La costruzione di un’opera, in qualsiasi campo si lavori, richiede tempo. C’è bisogno delle giuste risorse umane, di un adatto capo, in grado di mischiare filosofia e stile, con persone pronte a credere nell’importanza di un progetto. Più è grande questo progetto, maggiori saranno i detrattori o gli individui che alla prima caduta si faranno beffe di chi sogna e investe il proprio tempo in un’idea. Non sempre i capolavori escono al primo tentativo, non tutte le intuizioni si rivelano geniali: Thomas Edison per giustificare questa teoria ha addirittura coniato una frase entrata nella leggenda: “Non ho fallito, ho provato mille metodi che non hanno funzionato”. Così si può archiviare (per il momento) la difesa a tre vista contro la Fiorentina e l’esperimento di Santon centrale, con tanto di Perisic esterno destro a correre su e giù per la fascia. Però le vie del successo sono infinite e impreviste: nessuno sa cosa o come può portare ad un risultato: Fernando Pessoa che dai suoi diari vide nascere postumo, quasi per caso, il Libro dell’Inquietudine, nominato tra i cento migliori libri di tutti i tempi dal Norwegian Book Club. Insomma, anche in questo viaggio verso l’Europa di Mancini si naviga tra il relativismo di idee e di principi. Ma tant’è: dopo sette giornate l’Inter è nel gruppo di testa della classifica e con sedici punti ha incominciato a correre. Ora bisogna risolvere le criticità e puntare ad ingranare le marce alte, perché la strada si fa ripida. 

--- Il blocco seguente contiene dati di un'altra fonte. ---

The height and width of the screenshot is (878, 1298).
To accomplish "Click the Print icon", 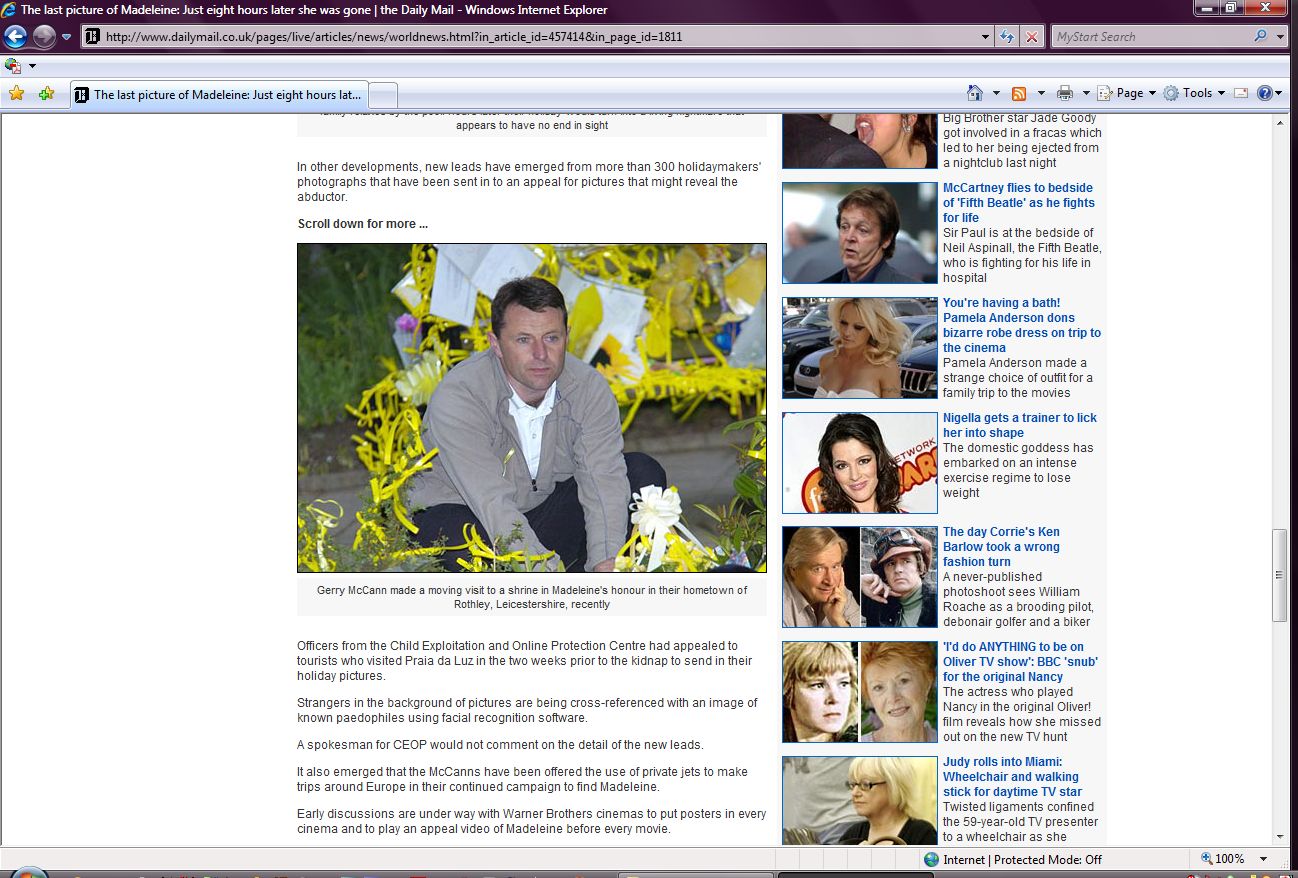I will click(1065, 93).
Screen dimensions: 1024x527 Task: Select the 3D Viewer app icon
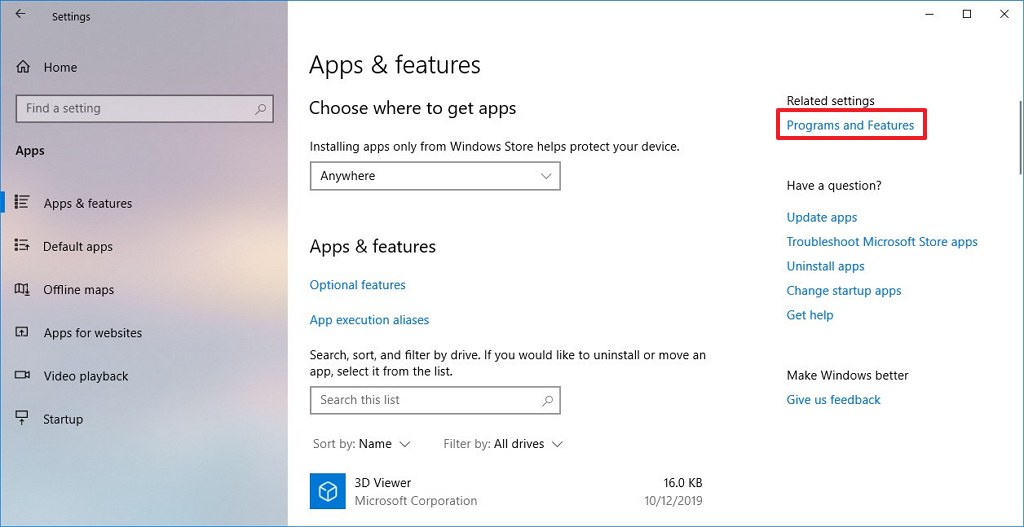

I CRITICI - Probabilmente, poco dopo il vantaggio della Sampdoria siglato da Luis Muriel, Mancini li ha visti arrivare tutti, pronti a piombarsi sull’Inter in difficoltà: i critici, gli scettici, i fantacalcisti del sabato pomeriggio. Una sorta di fiumana d’uomini d’ogni tipo stava per entrare in rotta di collisione con la squadra anonima nel primo tempo, incapace di sfruttare i pertugi della Sampdoria e che a più riprese aveva mostrato il fianco debole alle ripartenze architettate da Zenga, fino alla rottura dell’incantesimo con il gol del colombiano. L’esercito di chi aveva già il dito puntato, una sorta di traslitterazione calcistica del masterpiece di Pellizza da Volpedo, era pronto ad avventarsi sulle carcasse nerazzurre, prima di essere respinto dalla spericolatezza tattica di Mancini: il tecnico jesino ha tolto Kondogbia, acciaccato, per inserire Biabiany e varare il 4-2-4, un omaggio ai principi della canzone di Vasco Rossi, per andare al massimo e provare ad invertire la rotta. Due sconfitte consecutive d’altronde sarebbero state un involontario assist a chi ha evidenziato le debolezze dell’Inter fin dalla partita contro l’Atalanta, decretando le carenze strutturali e l’assenza di un gioco. Perisic ha rattoppato lo strappo, ma la sensazione è che si dovrà aspettare ancora un po’ prima di vedere un’Inter spumeggiante, in grado di arrembare dal primo minuto gli avversari e brindare alla vittoria con tanto di Smirnoff

PERCHE’ IL GUARO - Molti si chiedono perché Roberto Mancini continui a far giocare Fredy Guarin, giocatore scostante e autore di partite altalenanti. In lista ci sarebbe Brozovic pronto a soffiare il posto al colombiano, eppure il Mancio da quando è iniziato il campionato non rinuncia al Guaro. Come mai? E’ presto detto: in una squadra in cui regna il passaggio in orizzontale, il Tredici è invece l’unico che ad intermittenza prova la verticalizzazione improvvisa, a cercare le punte, a cambiare lato del campo, a rendere meno prevedibile una manovra avvolgente, ma ancora poco pericolosa. L'emblema di questo gioco sono le statistiche riguardano le combinazioni di passaggi tra giocatori: Medel e Murillo si sono scambiati il pallone per cinquanta volte, così come Melo e Kondogbia hanno abusato del passaggio semplice. Infatti le verticalizzazioni non sono il pane quotidiano di Felipe Melo, mentre Kondogbia ha nell’esterno sinistro l’unica soluzione di giocata. In attesa di un regista, il Guaro dovrà rimanere in campo.  

LA SOLITUDINE DEL NUMERO 9 - Icardi ha toccato il pallone quattordici volte, durante la partita. E due di questi tocchi sono arrivati in occasione alla ripresa del gioco dopo l’intervallo e successivamente al gol di Muriel. Maurito corre tanto, si propone a dettare il passaggio, ma ancora non viene visto con continuità dai compagni. Quando gli arriva il pallone, lotta e produce sempre qualcosa: che sia un calcio d’angolo o l’assist a Perisic, una giocata di prestigio eseguita mentre stava cadendo. Icardi c’è, ma Mancini dovrà trovare il modo giusto di rifornire il suo bomber, perché senza il Nos del numero 9, il motore nerazzurro a livello offensivo gira a giri molto, molto bassi. Otto gol in sette partite, a fronte di sei reti subite, è troppo poco. Così come troppo spesso Icardi si è trovato da solo in occasione dei cross da parte di Telles o Santon: solo 14 su 45 hanno trovato un giocatore interista e visto che quest’anno i calciatori con i piedi buoni ci sono, significa che i centrocampisti arrivano poco in area. Altro aspetto su cui Mancini dovrà lavorare in attesa della Juventus, soprattutto con Kondogbia. Tutto è nelle mani del tecnico che continua il suo percorso, insidiato da critiche e bunker avversari. Quale sarà il finale del thriller?